Event Log Package Options

Navigation: Monitoring with EventSentry > Event Log Monitoring >

Event log packages offer additional options in addition to the general package options.

Catch-All Notification Package

It is recommended that you activate this feature on packages containing "catch-all" filters.

Catch-All Filters

We refer to a "Catch-All" filters whenever you have an include filter that will forward all events, for example all errors and warnings, to an action. Catch-All filter examples are:

•	A filter forwarding all warnings, errors and audit failures to an email recipient

•	A filter forwarding all audit success and audit failure events to a database

Since event logs generate a lot of noise, configurations with Catch-All filters usually also include many exclude and include threshold filters so that unnecessary alerts are not sent to the email recipient.

If you do not configure a package that contains a catch-all filter as a "Catch-All Notification Package" then include filters with thresholds from other packages might not work as expected.

Event Log Packages set to be Catch-All are processed after event log packages which are not set to be Catch-All packages. This makes sure that include filters with advanced features such as Thresholds are processed before filters in a Catch-All package.

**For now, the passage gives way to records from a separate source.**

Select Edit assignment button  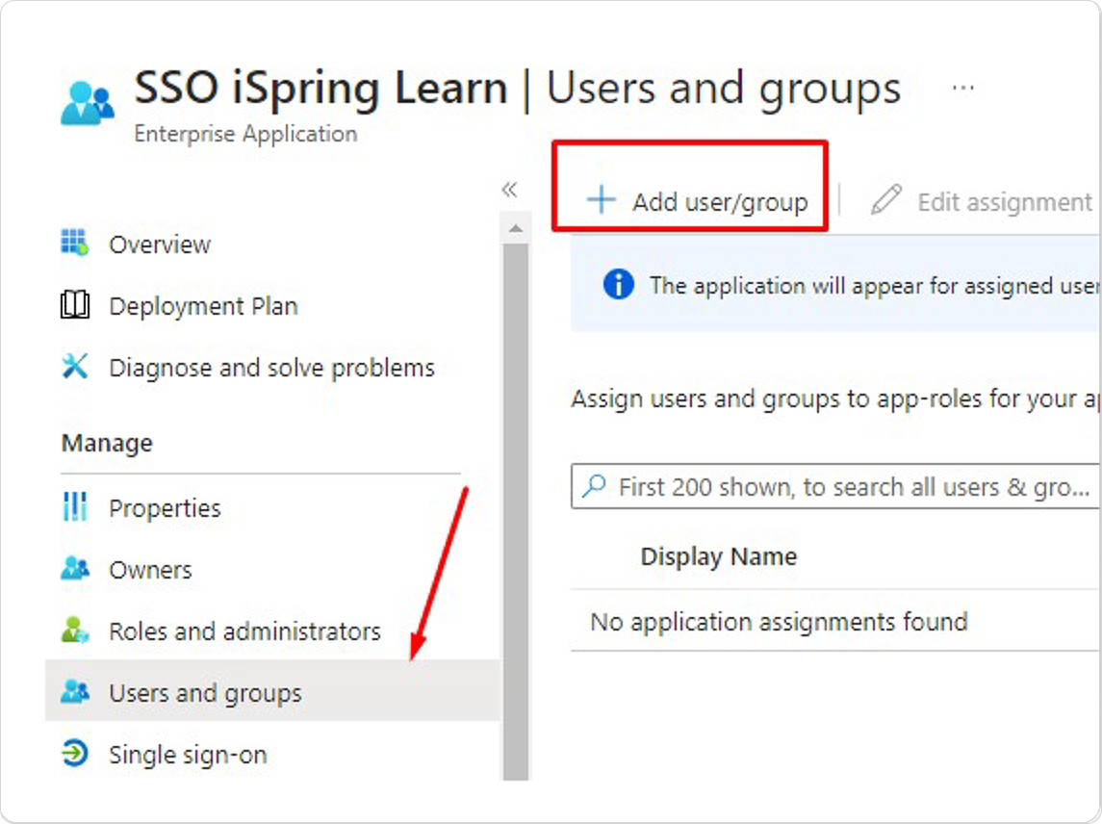click(981, 201)
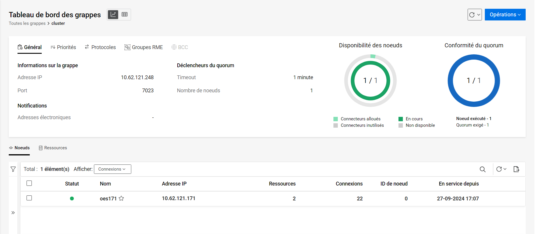Image resolution: width=535 pixels, height=234 pixels.
Task: Go to Toutes les grappes breadcrumb
Action: click(27, 23)
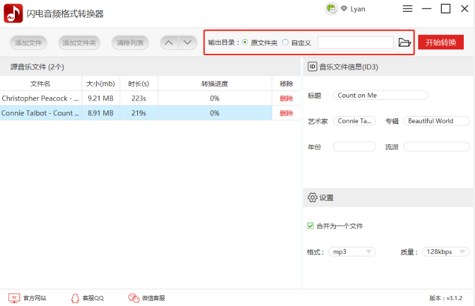Open the hamburger main menu
The height and width of the screenshot is (306, 475).
point(408,9)
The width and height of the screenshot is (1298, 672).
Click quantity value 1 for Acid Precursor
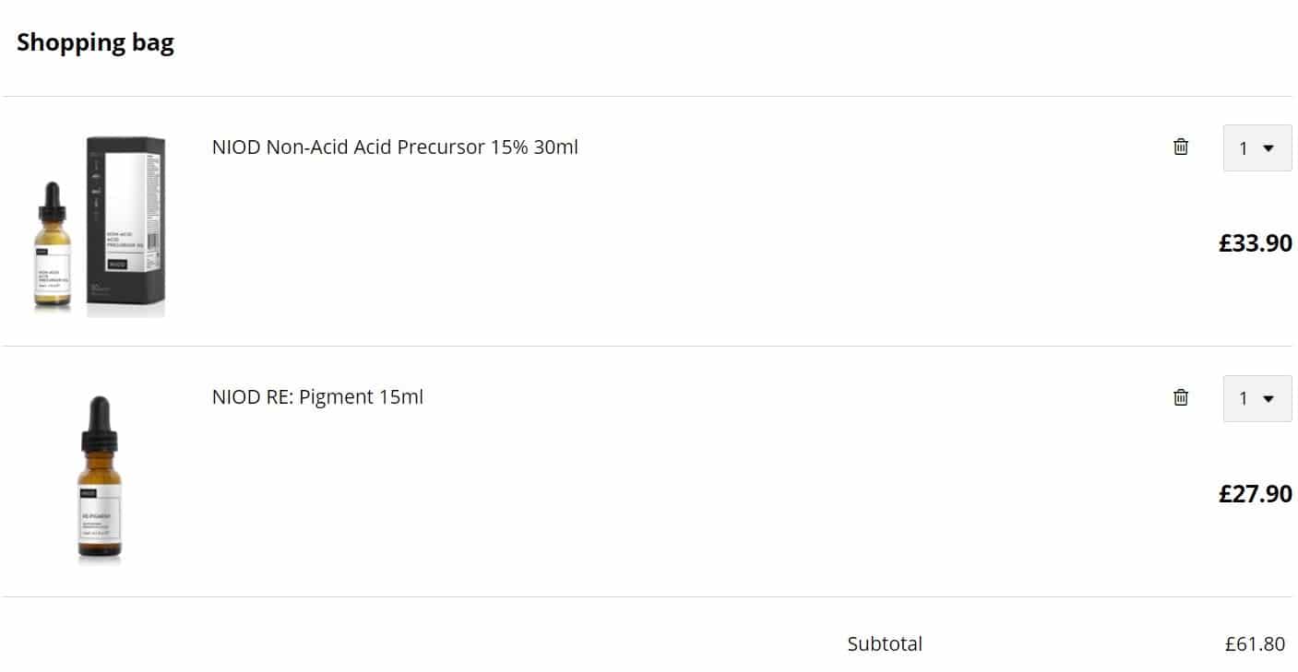coord(1244,148)
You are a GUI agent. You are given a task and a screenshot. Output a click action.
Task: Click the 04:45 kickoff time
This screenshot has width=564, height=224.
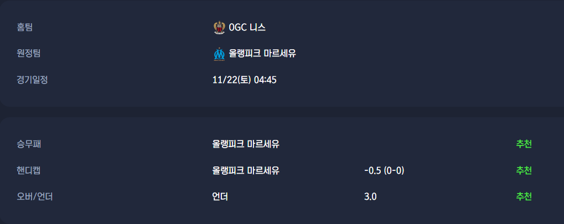pos(265,80)
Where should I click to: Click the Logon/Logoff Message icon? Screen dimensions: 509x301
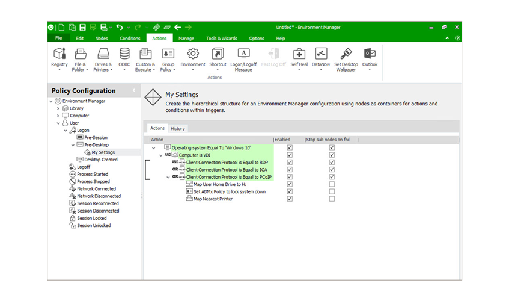pyautogui.click(x=243, y=55)
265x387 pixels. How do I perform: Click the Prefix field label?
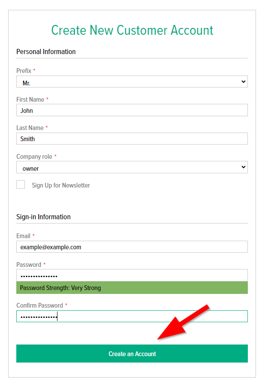tap(24, 71)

Ignore Exclude Filters from other packages

Exclude filters from all packages are, by default, always processed before a notification is sent out. That is, it doesn't matter in which package an exclude filter is contained - it will always apply.

If you have filters for which you would like to ensure that they are not excluded by exclude filters from other packages, then you can add them to a new package and configure the package to ignore exclude filters from other packages.